Americans praise nothing more than honesty and directness, which is not always natural or possible in conversations with Chinese colleagues.  But now in this age of incessant and immediate communications, we need to hear a more honest appraisal of where the shortcomings lie and how they can be addressed.  It is just not credible to tell visiting American delegations that camps in Xinjiang are for teaching vocational skills and ethnic dances.  This is very damaging.  As someone said yesterday, self-reflection and criticism is a strength that will allow us to absorb dynamic shocks, which will surely come in this fast-changing world.

What Can We Do

Where does this leave us?

People are now talking about containment, new Cold War, decoupling of our economies and whether or not conflict is inevitable.  I frankly find all this to be hyperbolic.

People say we need a new strategy toward China.  Well, I have a news flash for you:  there is no other responsible or realistic choice other than to continue on the path of Robert Zoellick’s 2005 “responsible stakeholder” agenda.

People say China is no longer interested in being a stakeholder in the international system.  People say we tried to have China be interested in adhering to the rules of that system and to strengthen it and we failed.  This is nonsense.

China can and should reflect on the impact that its size and different system will have when fitting itself into the world and decide to compensate for that appropriately so as not to alarm the United States and the world.

It can recommit itself to joining and strengthening the international system and the US can recommit itself to ensuring that that process is fair, commensurate with international standards, norms and values many of which have been remarked on at this conference and many of which the US and China obviously share.

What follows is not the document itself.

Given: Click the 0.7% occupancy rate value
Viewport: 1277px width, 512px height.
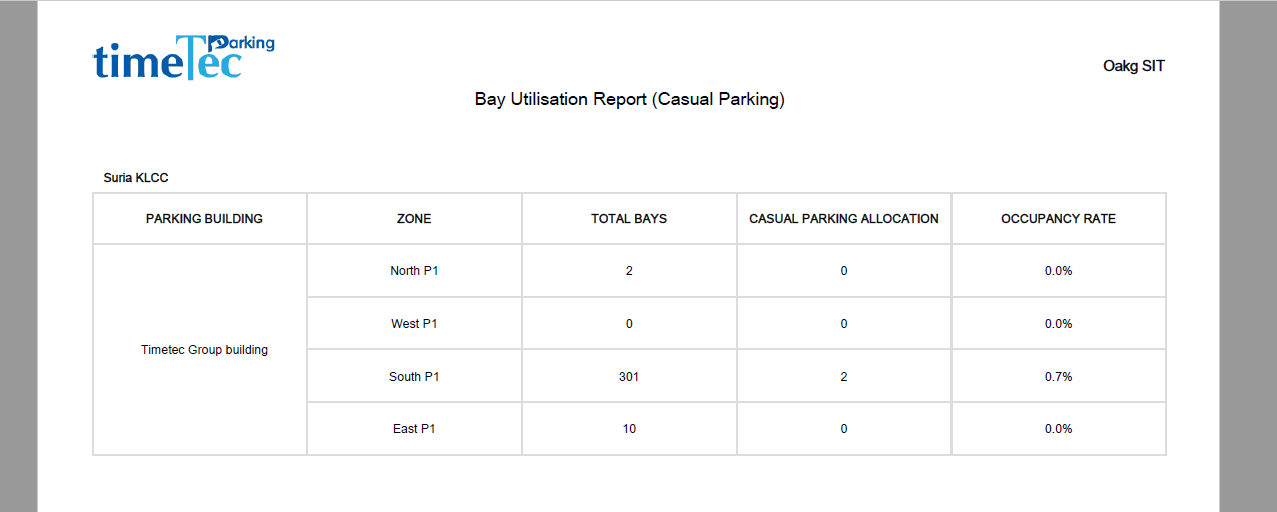Looking at the screenshot, I should 1058,377.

This is not easy and it is not immediate.  It is hard work and needs to be pursued with resolve, commitment, resources, organization and vision.

We did it once and I believe we can reclaim it.  People are very important and I want to say again how honored I am to be here in this good company of people who I know want to and will make a difference in this endeavor.  I hope you will work with the respective political powers in our two countries to set them on the correct course.

Susan Thornton is the Former U.S. Assistant Secretary of State for East Asian and Pacific Affairs. The remarks of Ms. Thornton reflect her own and do not constitute the view points of the U.S. government.